The pick is the "Battle Royale" (Japanese, 2000), based on the novel and the manga of the same name. Tip of the hat to my brother David for pointing this one out to me -- thanks DP. The novel is as stark and terrifying a story as I've ever read. The movie captures some of the crazy manga style and stays close to novel, written by Koushun Takami.
Its set in a Japan collapsing from an economic crisis and a social one as well. The school system is overrun with chaos and the adults have no authority. So the government creates a new law, in hopes of bringing discipline -- each year, a class of high schoolers is selected for battle of survival, taken to an isolated and evacuated island, given random weapons and explosive neck collars. The rules give the kids three days to fight to the death until only one is alive - if they don't fight they all die by collar detonation, even if there are only two or three left, the detonation threat remains to urge them to kill to the last boy or girl. Yeah, you thought the social order at your school was tough.
I'm not going to say much more about it -- suffice to note it is a brutal battle with graphic violence. Friends and cliques can bring hope or death. So no, it isn't for every taste, but for the Teens Gone Wild genre, it is an impressive entry for the 21st Century. The downside here is that even the Special Edition DVD available in the U.S. has some truly funky sub-title problems, but it isn't too distracting.
And it is loaded with Japanese stars, like Kitano Takeshi (Kitano), you have seen him before. This is the actor that plays as "Vic Ramono" on MXC on Spike TV. The rest of the cast is comprised of Japanese teen pop idols. Most notably, the gorgeous Chiaki Kuriyama (Chigusa), who was Gogo Yubari in "Kill Bill Vol 1."
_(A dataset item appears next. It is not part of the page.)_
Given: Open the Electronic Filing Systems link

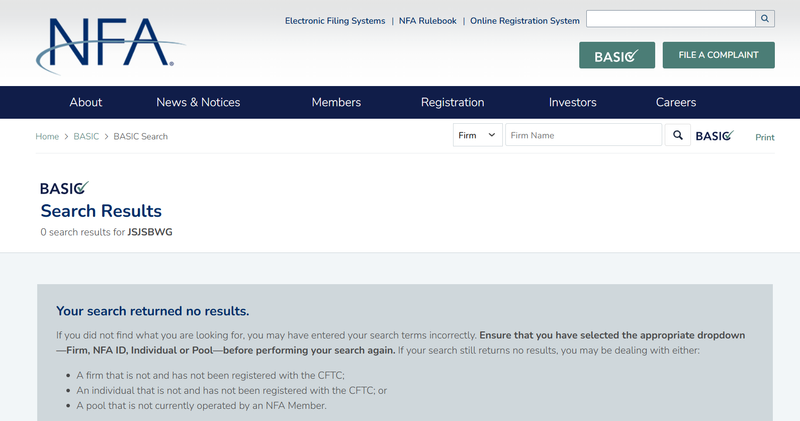Looking at the screenshot, I should click(x=335, y=21).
The director is the late Kinji Fukasuka, a prolific director who died in 2003, and was the director of countless Yakuza gang thrillers and utterly hilarious science fiction movies like the 1968 "The Green Slime" and the 1978 bizzare "Star Wars" imitation, "Message From Space" with Sonny Chiba and Vic Morrow. "Battle Royale" has a strong Kubrick style in both composition and music.
Next week, I'm headed to a Tuesday night screening of writer/director Joss Whedon's "Serenity" based on his cancelled-too-quick TV series "Firefly". The screening is courtesy of Glenn Reynolds and Michael Silence and I groveled loudly on No Silence Here for tickets. The review will be here next Friday.
Here's your movie quote of the week:
"Show me an American that can keep his mouth shut and I'll eat him!"